Des documents relatifs à ses premières déclarations, à celles faites par sa mère à l’époque, réapparaissent et montrent des contradictions. En effet, Konrad, dont le romancier dévoile la vie et ses turpitudes n’est pas un Chevalier blanc. Son existence comporte des zones d’ombre, des éléments cachés, voire dissimulés, ou tus.
Mais l’auteur installe aussi ses intrigues dans d’autres lieux, donnant à suivre de nouveaux protagonistes qui vivent également des turpitudes. Il met en scène la violence faite aux femmes, le viol des enfants, les pratiques sexuelles peu ragoûtantes, sans consentement.
Toutefois, il ne s’attarde pas à décrire ces actes, se bornant à les évoquer, les suggérer plutôt que d’entrer dans des détails.
S’il s’attache à étoffer de nouvelles recherches, le romancier garde toujours, comme un fil rouge, Konrad dans sa quête d’indices. Et, celui-ci progresse bien que la conclusion ne fera pas l’objet du dénouement de ce tome. Il faudra attendre encore un peu.

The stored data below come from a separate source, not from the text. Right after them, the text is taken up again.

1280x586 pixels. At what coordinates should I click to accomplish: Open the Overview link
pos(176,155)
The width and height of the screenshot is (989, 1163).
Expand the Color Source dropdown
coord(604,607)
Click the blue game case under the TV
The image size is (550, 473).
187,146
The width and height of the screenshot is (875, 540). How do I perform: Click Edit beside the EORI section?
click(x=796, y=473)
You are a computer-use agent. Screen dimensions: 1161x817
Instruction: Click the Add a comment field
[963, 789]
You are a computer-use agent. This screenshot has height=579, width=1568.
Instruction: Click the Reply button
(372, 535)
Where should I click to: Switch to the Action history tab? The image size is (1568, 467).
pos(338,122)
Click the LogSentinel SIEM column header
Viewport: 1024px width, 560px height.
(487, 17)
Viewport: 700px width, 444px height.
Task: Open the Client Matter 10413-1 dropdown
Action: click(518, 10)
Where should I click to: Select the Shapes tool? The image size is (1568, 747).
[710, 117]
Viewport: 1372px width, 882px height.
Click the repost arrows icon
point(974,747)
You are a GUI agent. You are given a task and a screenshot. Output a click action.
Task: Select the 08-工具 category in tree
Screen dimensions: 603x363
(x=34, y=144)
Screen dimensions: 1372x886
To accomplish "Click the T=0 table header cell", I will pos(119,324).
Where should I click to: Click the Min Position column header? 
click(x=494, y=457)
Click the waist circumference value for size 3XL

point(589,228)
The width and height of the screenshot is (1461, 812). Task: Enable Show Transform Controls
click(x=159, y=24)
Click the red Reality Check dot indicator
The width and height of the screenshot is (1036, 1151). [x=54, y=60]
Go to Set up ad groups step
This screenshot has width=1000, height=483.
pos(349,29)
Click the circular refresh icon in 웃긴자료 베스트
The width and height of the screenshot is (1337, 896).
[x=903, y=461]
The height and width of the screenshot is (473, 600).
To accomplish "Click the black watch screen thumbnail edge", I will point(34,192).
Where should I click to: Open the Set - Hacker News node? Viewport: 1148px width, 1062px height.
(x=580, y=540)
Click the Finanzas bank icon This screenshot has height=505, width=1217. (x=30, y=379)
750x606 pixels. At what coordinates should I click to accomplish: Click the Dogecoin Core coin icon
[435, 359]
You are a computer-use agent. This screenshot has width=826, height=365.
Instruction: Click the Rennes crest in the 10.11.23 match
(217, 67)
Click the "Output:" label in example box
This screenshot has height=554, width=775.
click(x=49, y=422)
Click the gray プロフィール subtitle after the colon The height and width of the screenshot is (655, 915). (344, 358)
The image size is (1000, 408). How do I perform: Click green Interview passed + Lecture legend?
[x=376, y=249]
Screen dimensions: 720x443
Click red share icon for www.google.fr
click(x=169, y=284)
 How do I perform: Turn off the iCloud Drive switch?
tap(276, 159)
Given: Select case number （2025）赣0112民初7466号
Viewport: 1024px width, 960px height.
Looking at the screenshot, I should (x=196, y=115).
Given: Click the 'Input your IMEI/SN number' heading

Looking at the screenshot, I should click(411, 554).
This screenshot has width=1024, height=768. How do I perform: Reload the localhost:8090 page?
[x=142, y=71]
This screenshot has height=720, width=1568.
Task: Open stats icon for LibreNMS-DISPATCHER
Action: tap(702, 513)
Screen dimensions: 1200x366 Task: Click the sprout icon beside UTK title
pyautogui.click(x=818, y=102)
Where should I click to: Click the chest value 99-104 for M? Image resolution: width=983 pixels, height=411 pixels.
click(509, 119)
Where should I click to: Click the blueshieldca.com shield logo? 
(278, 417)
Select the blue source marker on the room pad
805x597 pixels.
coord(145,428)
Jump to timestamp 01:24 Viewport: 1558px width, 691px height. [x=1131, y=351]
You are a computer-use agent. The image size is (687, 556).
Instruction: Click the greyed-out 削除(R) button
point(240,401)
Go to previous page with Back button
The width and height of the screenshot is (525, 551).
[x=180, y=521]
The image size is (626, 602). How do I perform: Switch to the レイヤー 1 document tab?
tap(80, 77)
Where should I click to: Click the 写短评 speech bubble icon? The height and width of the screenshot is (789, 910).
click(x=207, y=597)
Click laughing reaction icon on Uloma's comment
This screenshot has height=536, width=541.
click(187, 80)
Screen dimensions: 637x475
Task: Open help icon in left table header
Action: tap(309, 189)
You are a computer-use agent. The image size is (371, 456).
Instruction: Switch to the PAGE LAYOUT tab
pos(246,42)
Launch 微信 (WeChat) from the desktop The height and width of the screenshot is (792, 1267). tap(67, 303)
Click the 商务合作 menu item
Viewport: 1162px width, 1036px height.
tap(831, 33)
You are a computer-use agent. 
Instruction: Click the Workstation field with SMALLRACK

Cela dit, les intrigues fonctionnent parfaitement et présentent un bel intérêt tant pour l’atmosphère qui les entoure que pour la richesse de caractères des protagonistes et la tension qui s’installe. L’auteur se garde bien cependant de faire la différence entre passé et présent, ce qui peut dérouter quelque peu.
Un volume passionnant qui peut tout à fait se lire indépendamment des précédents car Indridason replace, de belle manière, les cadres et le contexte.
serge perraud
Arnaldur Indridason, Le Mur des silences (Pagnarmúr), traduit de l’islandais par Éric Boury, Métailié, coll. “Noir”, février 2022, 336 p. – 22,00 €.